Allow CloudFlare only

cloudflare.sh

# Source:
# https://www.cloudflare.com/ips
# https://support.cloudflare.com/hc/en-us/articles/200169166-How-do-I-whitelist-CloudFlare-s-IP-addresses-in-iptables-

for i in `curl https://www.cloudflare.com/ips-v4`; do iptables -I INPUT -p tcp -m multiport --dports http,https -s $i -j ACCEPT; done
for i in `curl https://www.cloudflare.com/ips-v6`; do ip6tables -I INPUT -p tcp -m multiport --dports http,https -s $i -j ACCEPT; done

# Avoid racking up billing/attacks
# WARNING: If you get attacked and CloudFlare drops you, your site(s) will be unreachable. 
iptables -A INPUT -p tcp -m multiport --dports http,https -j DROP
ip6tables -A INPUT -p tcp -m multiport --dports http,https -j DROP

I adopted the script to OpenWrt https://gist.github.com/stokito/4dcf7d5610e563f3693ce9ff0ce8719d

1. It uses wget which is always installed in OpenWrt instead of curl
2. It uses HTTP to get the list of IPs because to wget via https we need to install ca-certs to OpenWrt. This makes this script vulnerable to MiTM attacks but that's ok if you just need to be protected from hackers from internet.

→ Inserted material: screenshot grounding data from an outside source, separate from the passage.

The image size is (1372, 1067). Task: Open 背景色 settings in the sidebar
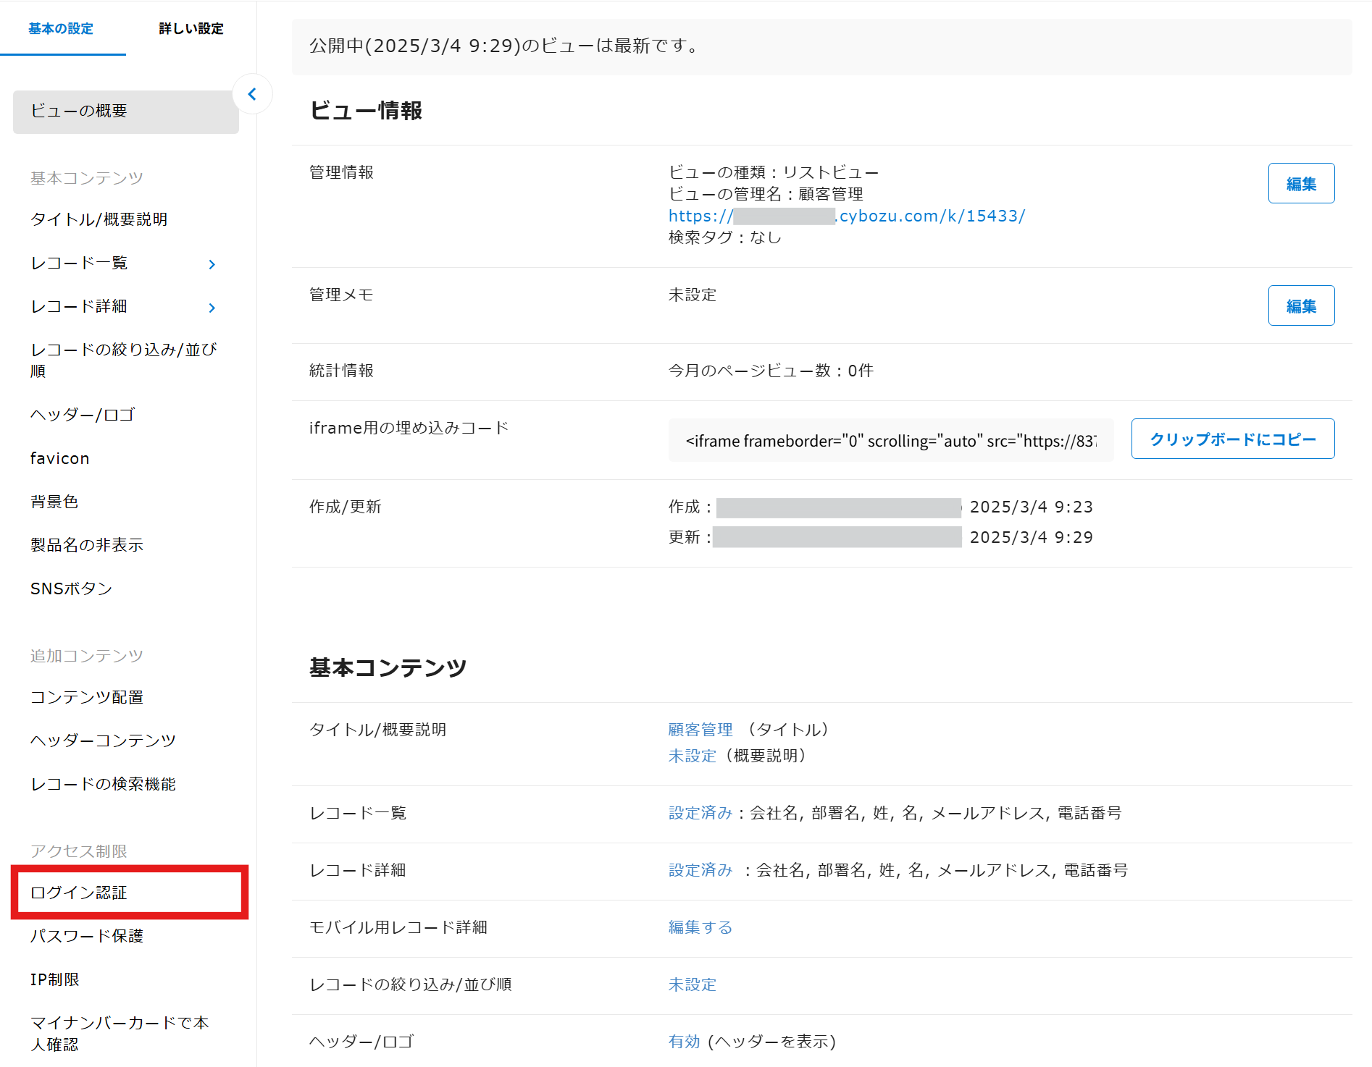(54, 502)
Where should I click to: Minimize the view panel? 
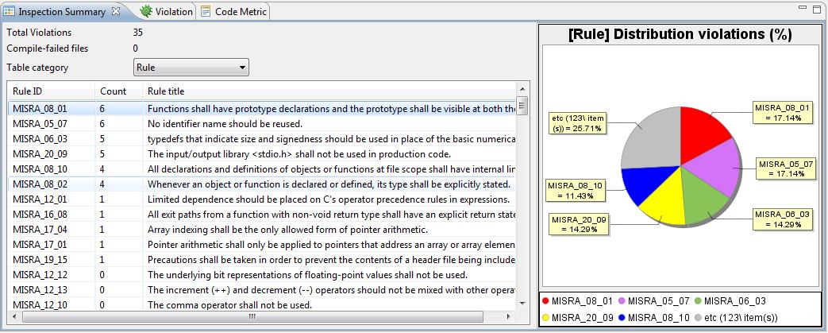pyautogui.click(x=800, y=9)
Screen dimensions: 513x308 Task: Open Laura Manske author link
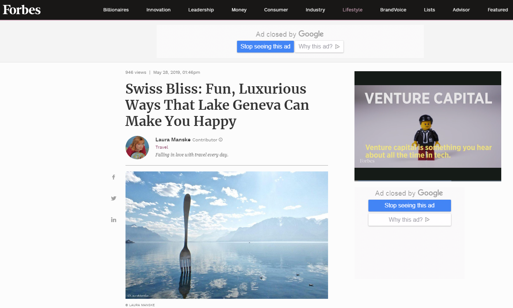click(x=173, y=139)
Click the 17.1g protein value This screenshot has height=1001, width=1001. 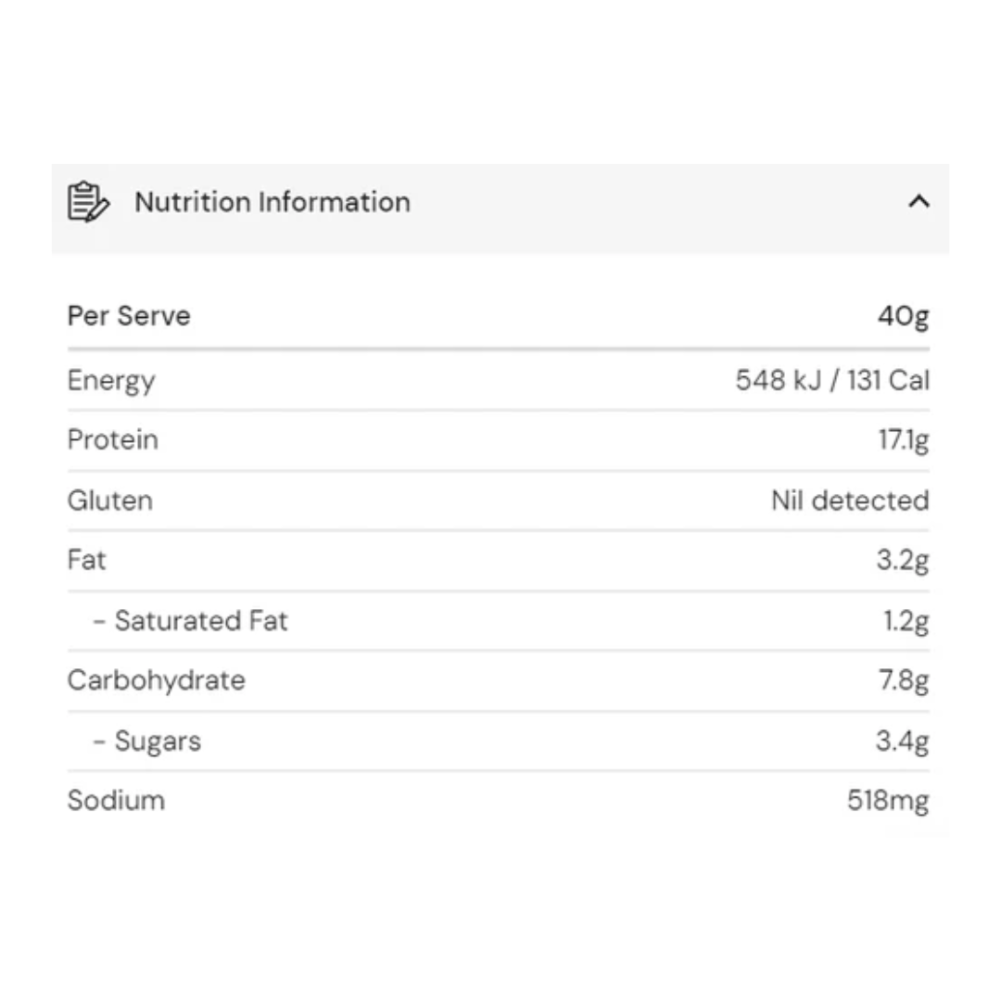902,440
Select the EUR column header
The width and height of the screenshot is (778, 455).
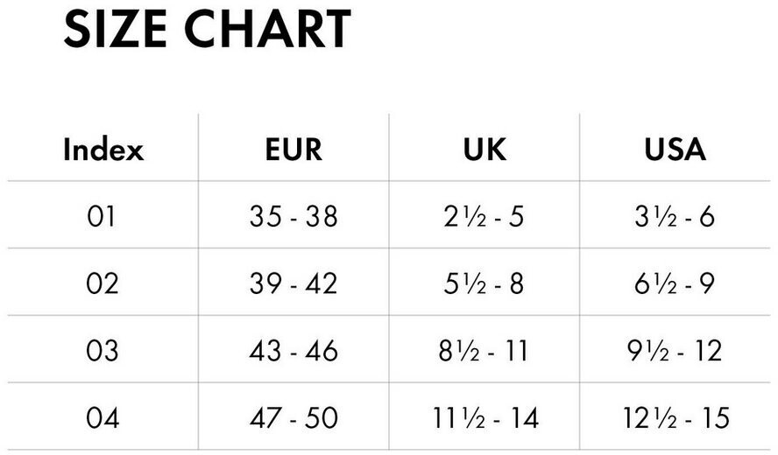(x=294, y=150)
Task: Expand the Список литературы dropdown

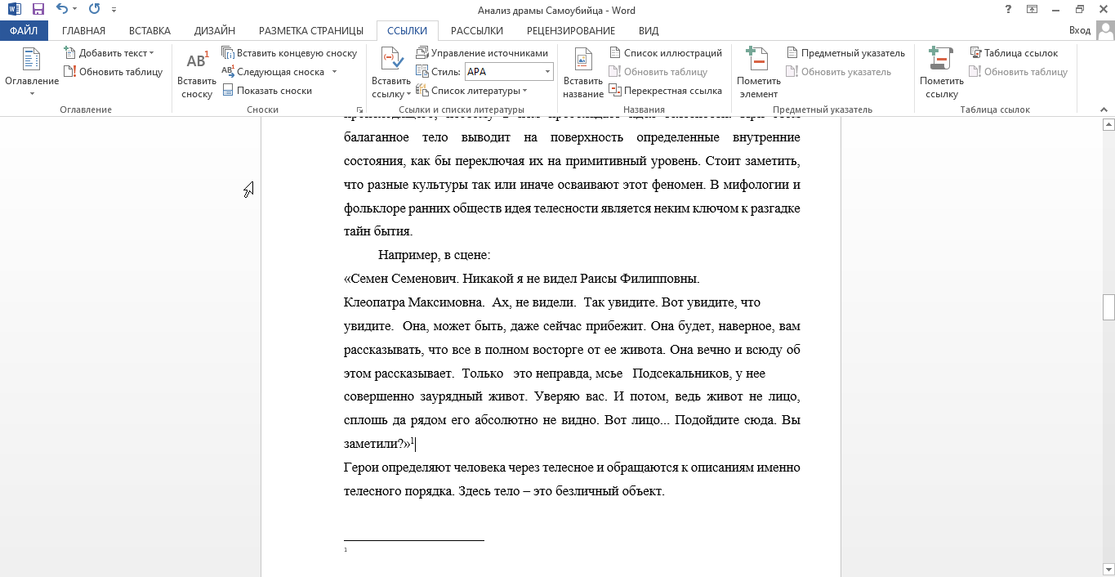Action: (x=524, y=91)
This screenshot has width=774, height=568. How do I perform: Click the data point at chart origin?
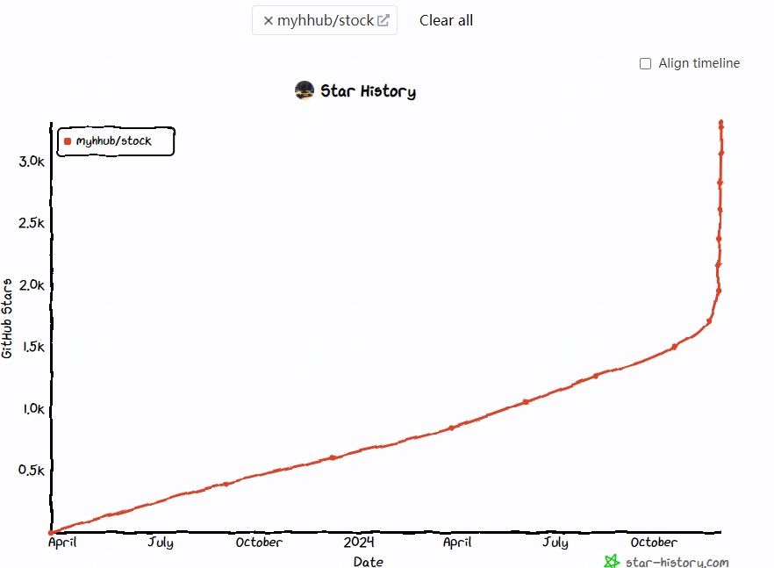click(51, 532)
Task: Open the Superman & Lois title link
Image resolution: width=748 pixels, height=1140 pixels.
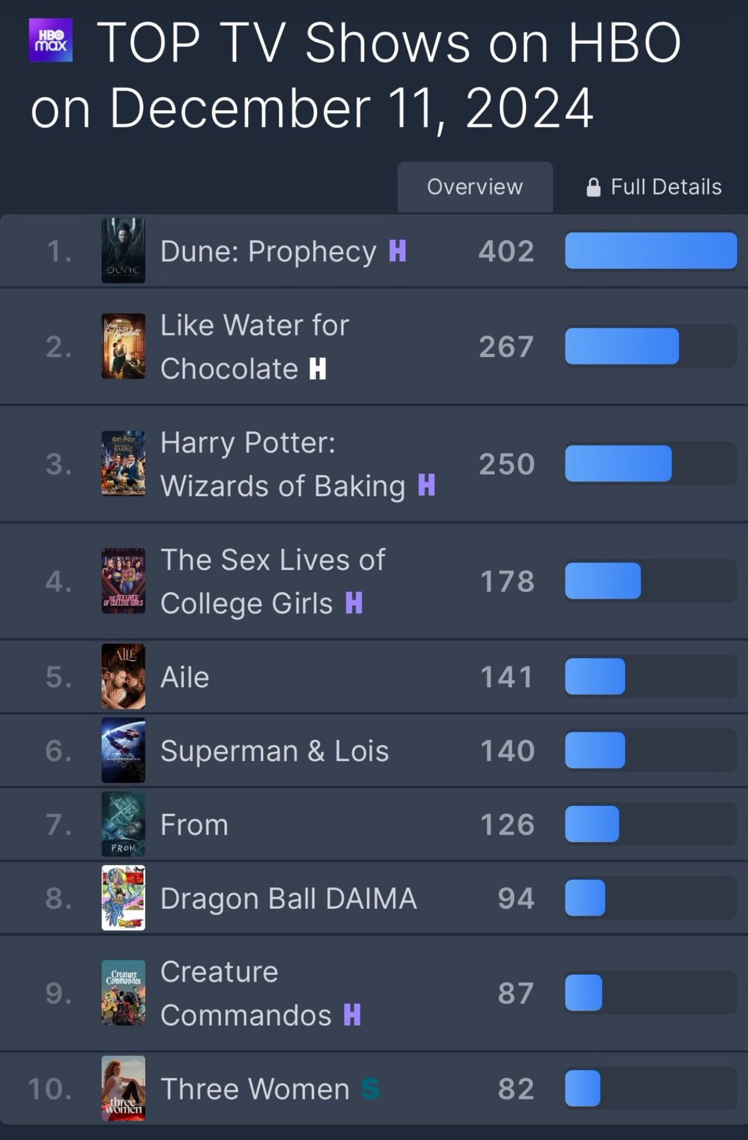Action: tap(274, 751)
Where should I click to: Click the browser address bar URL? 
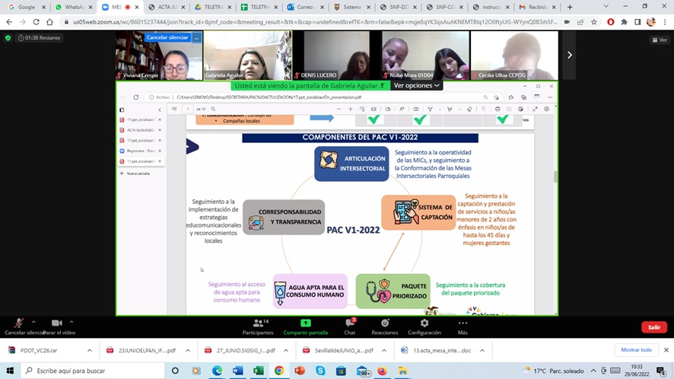304,22
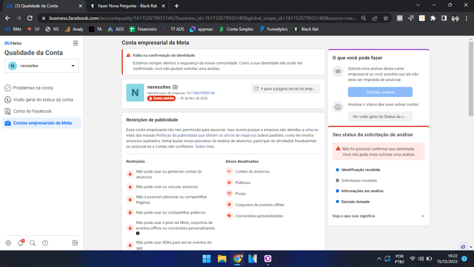The height and width of the screenshot is (267, 474).
Task: Open settings gear in sidebar footer
Action: click(x=8, y=243)
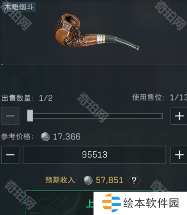Click the quantity slider handle
The image size is (187, 215).
30,115

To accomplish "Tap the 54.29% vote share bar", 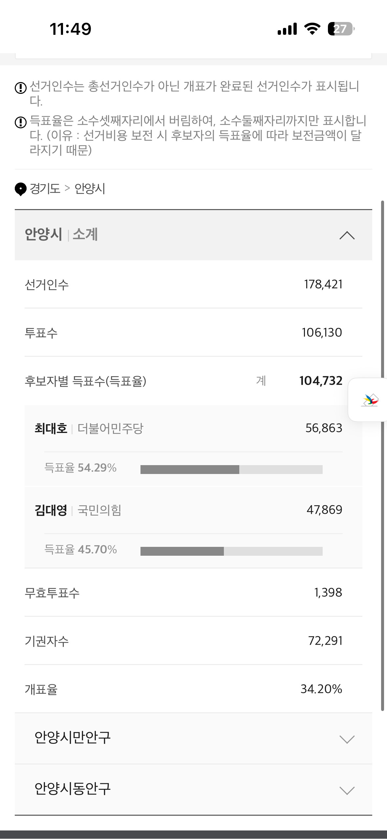I will tap(231, 469).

Great job. works like a charm!

Congratulations on the solution, I already used the for to block IPs, now the curl. Thanks for sharing.

@stokito thanks also for the script, I will implement it in my padavan firmware !

In moments of attack I did not know that Cloudflare was releasing traffic to the server. I would like to appreciate reports.

In their latest post on attacks, they comment on maintaining site protection on free accounts, even large-scale ones: https://blog.cloudflare.com/mitigating-a-754-million-pps-ddos-attack-automatically/

Maybe use ipset?

How often should this script refresh?

Here https://www.cloudflare.com/ips/ is said that the list was updated only once in Oct 1, 2020.
But headers says different:

GET https://www.cloudflare.com/ips-v4
date: Fri, 05 Mar 2021 05:00:33 GMT
last-modified: Thu, 04 Mar 2021 22:45:21 GMT
cache-control: public, max-age=31536000
expires: Sat, 05 Mar 2022 05:00:33 GMT

So the file was updated yesterday and it will expire in a year (31536000 seconds).
I guess it's better to refresh it more often like once in three months and you can use wget -N option to minimize load

this one helped me massively, thanks a lot

FYI: recently the list of IPs was changed:
Please make the following changes to your allow list by May 7, 2021. This change is safe to make today.

Remove:
104.16.0.0/12

Add:
104.16.0.0/13
104.24.0.0/14

Hi, seems the DROP rules not work for me on Centos 6, after i add them, website is not loading anymore.